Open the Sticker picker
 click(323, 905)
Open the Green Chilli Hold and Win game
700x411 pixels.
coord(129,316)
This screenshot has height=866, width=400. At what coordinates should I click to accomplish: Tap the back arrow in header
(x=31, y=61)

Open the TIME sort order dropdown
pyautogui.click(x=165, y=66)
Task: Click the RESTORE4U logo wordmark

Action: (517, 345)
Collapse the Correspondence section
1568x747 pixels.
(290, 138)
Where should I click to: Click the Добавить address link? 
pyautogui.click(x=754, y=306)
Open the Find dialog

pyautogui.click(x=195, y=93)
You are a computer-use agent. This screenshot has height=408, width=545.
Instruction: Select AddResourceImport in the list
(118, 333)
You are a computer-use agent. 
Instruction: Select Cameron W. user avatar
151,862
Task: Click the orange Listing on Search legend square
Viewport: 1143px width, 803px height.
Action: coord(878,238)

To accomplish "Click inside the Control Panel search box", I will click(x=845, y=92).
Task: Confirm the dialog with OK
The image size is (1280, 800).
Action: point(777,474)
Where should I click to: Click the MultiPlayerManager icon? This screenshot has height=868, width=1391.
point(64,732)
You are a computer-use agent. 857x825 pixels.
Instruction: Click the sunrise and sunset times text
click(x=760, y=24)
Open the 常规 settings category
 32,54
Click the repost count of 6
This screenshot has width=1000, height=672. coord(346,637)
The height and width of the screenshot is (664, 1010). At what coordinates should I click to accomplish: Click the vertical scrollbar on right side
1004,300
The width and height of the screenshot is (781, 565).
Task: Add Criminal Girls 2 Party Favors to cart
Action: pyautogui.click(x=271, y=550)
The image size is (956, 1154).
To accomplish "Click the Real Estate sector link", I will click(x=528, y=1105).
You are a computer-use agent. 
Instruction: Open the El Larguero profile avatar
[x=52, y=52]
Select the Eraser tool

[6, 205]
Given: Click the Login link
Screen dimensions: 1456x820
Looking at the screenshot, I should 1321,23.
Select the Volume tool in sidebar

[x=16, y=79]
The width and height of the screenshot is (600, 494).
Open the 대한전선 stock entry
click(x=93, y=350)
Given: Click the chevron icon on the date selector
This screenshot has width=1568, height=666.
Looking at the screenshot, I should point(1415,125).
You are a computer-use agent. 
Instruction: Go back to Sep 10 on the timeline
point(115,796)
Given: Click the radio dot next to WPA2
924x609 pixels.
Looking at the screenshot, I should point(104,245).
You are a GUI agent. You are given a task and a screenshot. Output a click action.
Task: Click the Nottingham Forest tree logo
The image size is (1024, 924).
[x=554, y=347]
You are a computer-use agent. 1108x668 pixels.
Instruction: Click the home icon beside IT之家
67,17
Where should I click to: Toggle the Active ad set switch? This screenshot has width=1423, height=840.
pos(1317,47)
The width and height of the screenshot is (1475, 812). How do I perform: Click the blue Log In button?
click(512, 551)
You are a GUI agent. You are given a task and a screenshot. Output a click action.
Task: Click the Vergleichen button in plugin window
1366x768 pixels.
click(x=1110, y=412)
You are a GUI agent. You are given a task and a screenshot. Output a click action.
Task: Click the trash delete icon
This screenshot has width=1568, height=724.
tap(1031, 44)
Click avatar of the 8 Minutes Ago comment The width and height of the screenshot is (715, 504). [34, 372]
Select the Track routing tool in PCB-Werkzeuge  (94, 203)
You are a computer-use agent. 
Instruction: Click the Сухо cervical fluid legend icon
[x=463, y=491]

■ **TASK DESCRIPTION**: Rewrite the lines above as a numbered list, leaving out the blank lines.

■ **SOLUTION BELOW**:
1. Open the Sticker picker
2.  click(323, 905)
3. Open the Green Chilli Hold and Win game
4. 700x411 pixels.
5. coord(129,316)
6. This screenshot has height=866, width=400. At what coordinates should I click to accomplish: Tap the back arrow in header
7. (x=31, y=61)
8. Open the TIME sort order dropdown
9. pyautogui.click(x=165, y=66)
10. Task: Click the RESTORE4U logo wordmark
11. Action: (517, 345)
12. Collapse the Correspondence section
13. 1568x747 pixels.
14. (290, 138)
15. Where should I click to: Click the Добавить address link? 
16. pyautogui.click(x=754, y=306)
17. Open the Find dialog
18. pyautogui.click(x=195, y=93)
19. You are a computer-use agent. This screenshot has height=408, width=545.
20. Instruction: Select AddResourceImport in the list
21. (118, 333)
22. You are a computer-use agent. 
23. Instruction: Select Cameron W. user avatar
24. 151,862
25. Task: Click the orange Listing on Search legend square
26. Viewport: 1143px width, 803px height.
27. Action: coord(878,238)
28. To accomplish "Click inside the Control Panel search box", I will click(x=845, y=92).
29. Task: Confirm the dialog with OK
30. The image size is (1280, 800).
31. Action: point(777,474)
32. Where should I click to: Click the MultiPlayerManager icon? This screenshot has height=868, width=1391.
33. point(64,732)
34. You are a computer-use agent. 857x825 pixels.
35. Instruction: Click the sunrise and sunset times text
36. click(x=760, y=24)
37. Open the 常规 settings category
38.  32,54
39. Click the repost count of 6
40. This screenshot has width=1000, height=672. coord(346,637)
41. The height and width of the screenshot is (664, 1010). At what coordinates should I click to accomplish: Click the vertical scrollbar on right side
42. 1004,300
43. The width and height of the screenshot is (781, 565).
44. Task: Add Criminal Girls 2 Party Favors to cart
45. Action: pyautogui.click(x=271, y=550)
46. The image size is (956, 1154).
47. To accomplish "Click the Real Estate sector link", I will click(x=528, y=1105).
48. You are a computer-use agent. 
49. Instruction: Open the El Larguero profile avatar
50. [x=52, y=52]
51. Select the Eraser tool
52. [6, 205]
53. Given: Click the Login link
54. Screen dimensions: 1456x820
55. Looking at the screenshot, I should 1321,23.
56. Select the Volume tool in sidebar
57. [x=16, y=79]
58. The width and height of the screenshot is (600, 494).
59. Open the 대한전선 stock entry
60. click(x=93, y=350)
61. Given: Click the chevron icon on the date selector
62. This screenshot has width=1568, height=666.
63. Looking at the screenshot, I should point(1415,125).
64. You are a computer-use agent. 
65. Instruction: Go back to Sep 10 on the timeline
66. point(115,796)
67. Given: Click the radio dot next to WPA2
68. 924x609 pixels.
69. Looking at the screenshot, I should point(104,245).
70. You are a GUI agent. You are given a task and a screenshot. Output a click action.
71. Task: Click the Nottingham Forest tree logo
72. The image size is (1024, 924).
73. [x=554, y=347]
74. You are a computer-use agent. 1108x668 pixels.
75. Instruction: Click the home icon beside IT之家
76. 67,17
77. Where should I click to: Toggle the Active ad set switch? This screenshot has width=1423, height=840.
78. pos(1317,47)
79. The width and height of the screenshot is (1475, 812). How do I perform: Click the blue Log In button?
80. click(512, 551)
81. You are a GUI agent. You are given a task and a screenshot. Output a click action.
82. Task: Click the Vergleichen button in plugin window
83. 1366x768 pixels.
84. click(x=1110, y=412)
85. You are a GUI agent. You are given a task and a screenshot. Output a click action.
86. Task: Click the trash delete icon
87. This screenshot has width=1568, height=724.
88. tap(1031, 44)
89. Click avatar of the 8 Minutes Ago comment The width and height of the screenshot is (715, 504). [34, 372]
90. Select the Track routing tool in PCB-Werkzeuge  (94, 203)
91. You are a computer-use agent. 
92. Instruction: Click the Сухо cervical fluid legend icon
93. [x=463, y=491]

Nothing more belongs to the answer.